It has become clear that managing data is a lot more complicated and time consuming than in the past, despite the fact that underlying storage costs continue to decline. There is a need to move, sort, filter, reformat, analyze, and report on this data in order to make use of it. To make matters more challenging, you need to do this quickly (so that you can respond in real time) and you need to do it repetitively (you might need fresh reports every hour, day, or week).

Wheter it be a lift-and-shift migration from one relational database, decouple legacy databases via microservices, or more complext multi-source transformations AWS data pipeline can be helpful.

Data Issues and Challenges

Some data processing challenges common to customers:

Variety of Formats – Many ways to store data: CSV files, server logs, flat files, DB rows, tuples in NoSQL DB, JSON, XML, etc.

Increasing Size – There’s simply volumes of raw and processed data: log files, data collected from sensors, transaction histories, public data sets, etc.

Disparate Sources – Various systems from Amazon S3, data warehouses (or Amazon Redshift), various flavors of Relational DB, DynamoDB, etc.

Distributed Processing – There are many ways to process data: EC2 instances, an Elastic MapReduce cluster, physical hardware, or a combination

AWS’ Data Pipeline

AWS Data Pipeline is a foundational tool to deal with automating loading and processing data via workflows & dependency checks.
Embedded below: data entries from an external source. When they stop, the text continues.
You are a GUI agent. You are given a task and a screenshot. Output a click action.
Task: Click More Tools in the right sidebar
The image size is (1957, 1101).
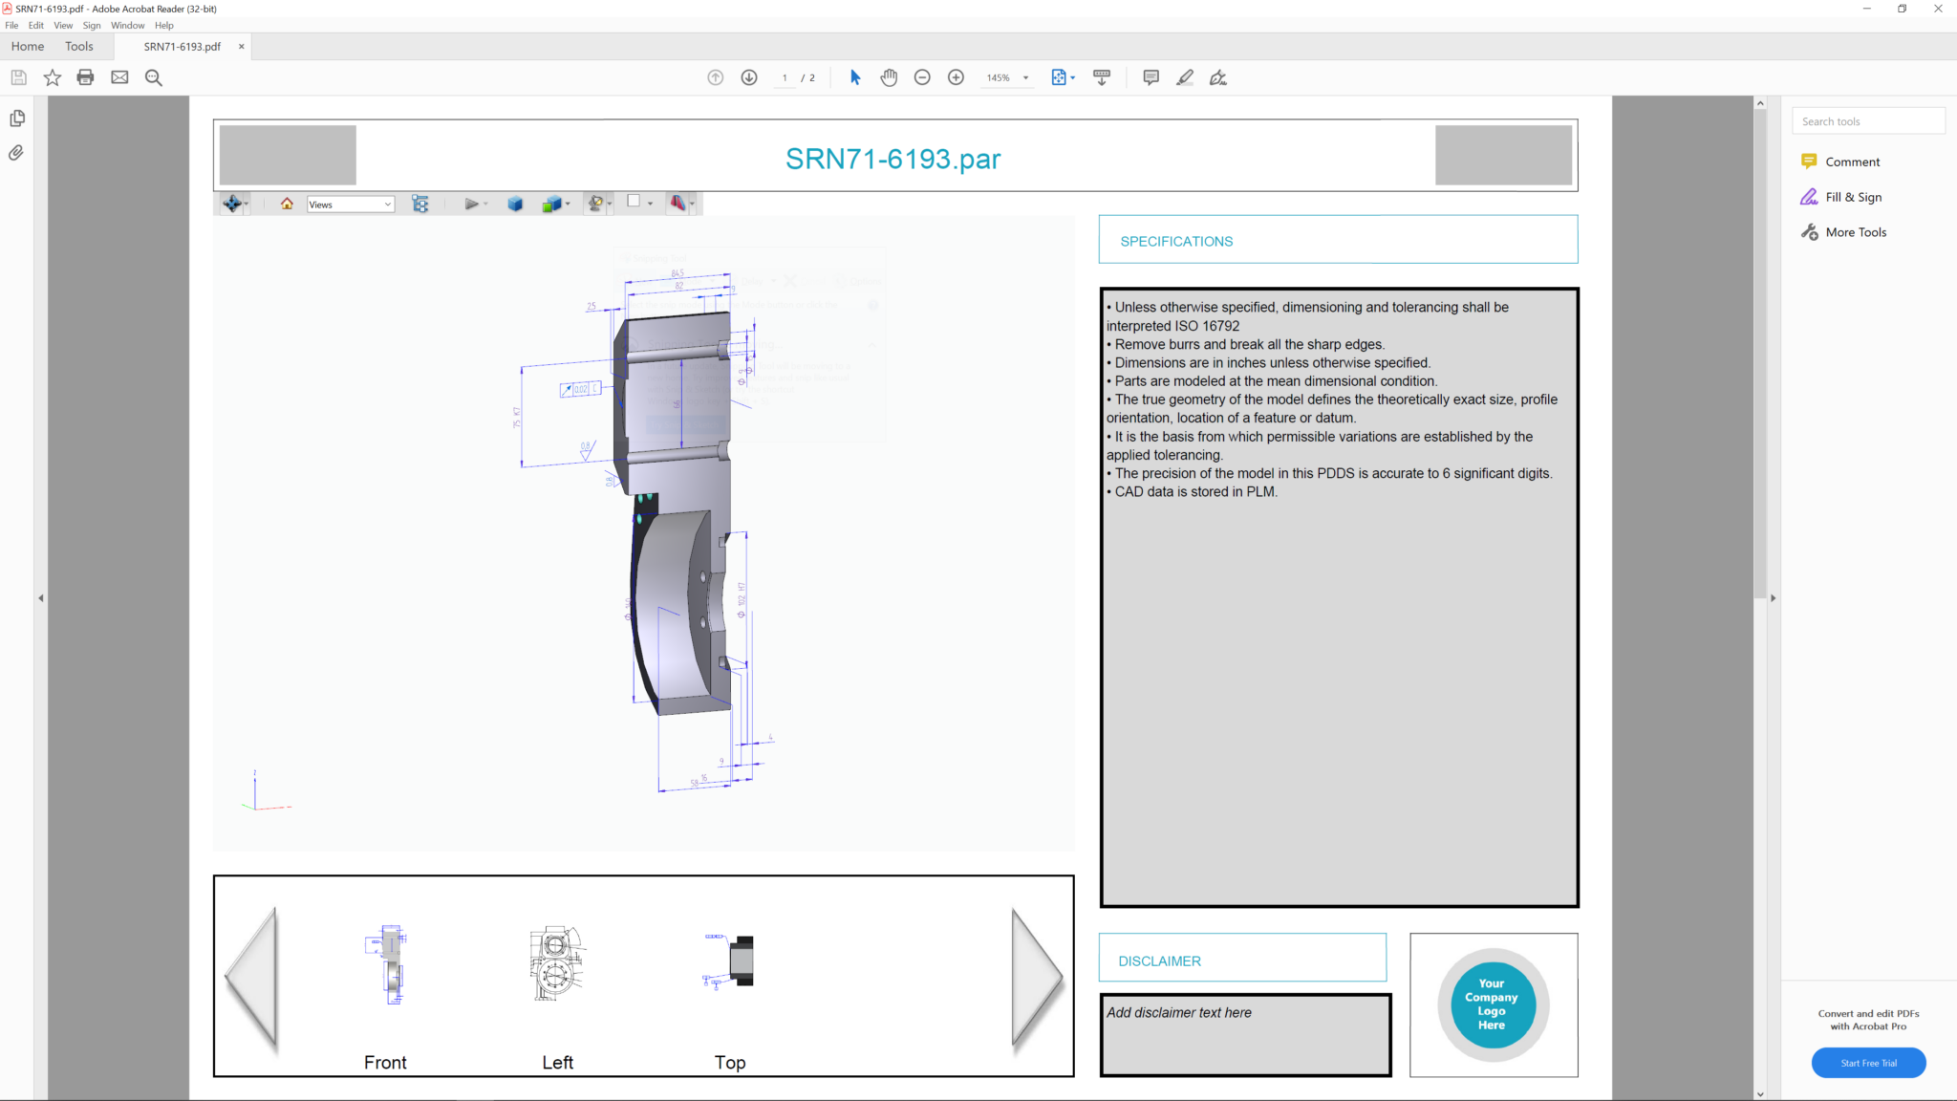tap(1855, 231)
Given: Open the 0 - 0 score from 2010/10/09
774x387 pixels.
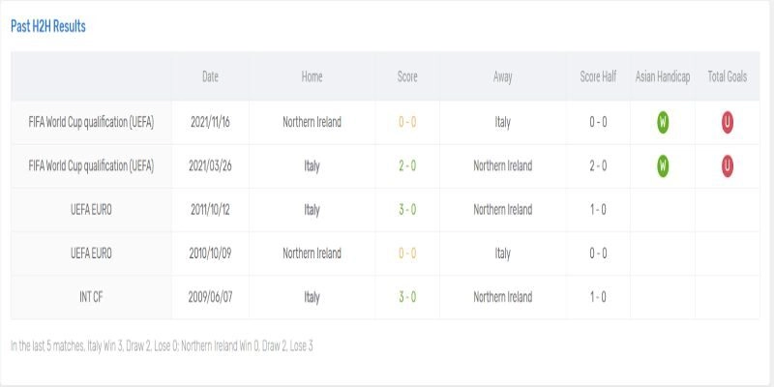Looking at the screenshot, I should coord(407,253).
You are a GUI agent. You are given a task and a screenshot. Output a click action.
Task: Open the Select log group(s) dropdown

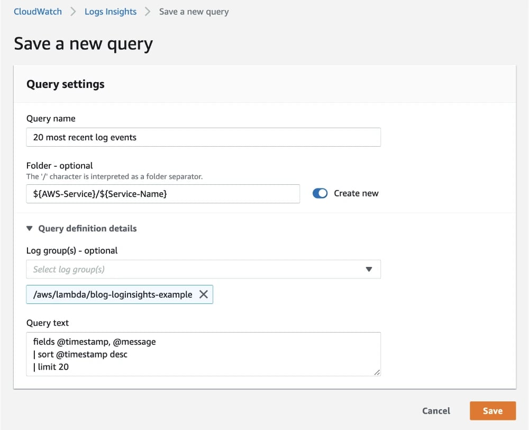point(203,270)
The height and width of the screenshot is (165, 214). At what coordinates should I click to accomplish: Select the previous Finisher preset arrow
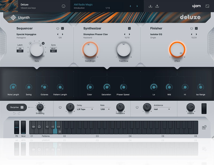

AWS Data Pipeline provides the capability to automate and access from command line, the APIs, or the AWS Management Console. AWS Data Pipeline can help to process and move data between compute and storage services on-premises or on-AWS. Pipelines are composed of a set of data sources, preconditions, destinations, processing steps, and an operational schedule, all defined and managed from a Pipeline Definition. We specify data source locations, what to do with it, and where to put it. A Pipeline Definition can be created in the AWS Management Console or externally, in JSON form.

Once we’ve defined and activated a pipeline, it runs on a schedule. We can arrange to copy on-prem log files or files from a cluster of Amazon EC2 instances to an S3 bucket daily, then launch data analysis job on an Elastic MapReduce cluster weekly. To alleviate processing or sequencing errors, pipeline Definitions can include precondition, assertions that must be true in order for processing to start. If preconditions are satisfied and AWS pipelines can then schedule and manage the tasks per the Pipeline Definition.

Processing tasks can run on EC2 instances, Elastic MapReduce clusters, or physical hardware. AWS Data Pipeline can launch and manage EC2 instances and EMR clusters as needed. To take advantage of long-running EC2 instances and physical hardware, we also provide an open source tool called the Task Runner. Each running instance of a Task Runner polls the AWS Data Pipeline in pursuit of jobs of a specific type and executes them as they become available. When a pipeline completes, a message will be sent to the Amazon SNS topic of your choice. You can also arrange to send messages when a processing step fails to complete after a specified number of retries or if it takes longer than a configurable amount of time to complete.

Parameterized Templates

Parameterized templates, along with a library of templates for common use cases provide values for the specially marked parameters within the template, and launch the customized pipeline. These parameters are very useful for late binding of actual values. Best practices can be identified and encapsulated in Data Pipeline templates for widespread re-use. These templates and parameters can be accessed from command line and Data Pipeline API.

Building data pipelines with Kinesis Data Firehose and Lambda

If your site already runs on AWS, using an AWS SDK to send data to Kinesis Data Firehose is an easy sell to developers provided capabilities to direct PUT ingestion for Kinesis Data Firehose. This is straight forward to implement, works in many languages used across common services, and provides the ability to deliver data to Amazon S3. Understnading that using S3 for data storage allows you to have corresponding high availability, scalability, and durability. Given S3 is a global resource, this enables lakes and warehouses to be managed under separate AWS accounts, to avoid the unnecessary complication of managing and navigating multiple VPCs. Kinesis Data Firehose solutions, combined with DynamoDB Streams and Lambda also provide a powerful capability. By enabling DynamoDB Streams can manage transformations by triggering serverless Lambda functions to clean and transform your data.